RECORDS SUPPLIED
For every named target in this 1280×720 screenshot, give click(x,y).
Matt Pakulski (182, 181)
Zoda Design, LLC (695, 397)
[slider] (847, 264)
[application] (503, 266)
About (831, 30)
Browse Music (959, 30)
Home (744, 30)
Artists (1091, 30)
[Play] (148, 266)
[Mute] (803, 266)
...
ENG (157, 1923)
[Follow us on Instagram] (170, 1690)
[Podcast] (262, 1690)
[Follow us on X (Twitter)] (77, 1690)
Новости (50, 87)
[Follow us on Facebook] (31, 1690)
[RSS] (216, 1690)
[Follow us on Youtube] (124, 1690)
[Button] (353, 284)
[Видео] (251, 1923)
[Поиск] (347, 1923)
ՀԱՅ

EXERCISE BRIEF
Give the count of lines in the listing that hold the word "Follow", and nothing else.

RESULT OF THIS TASK
4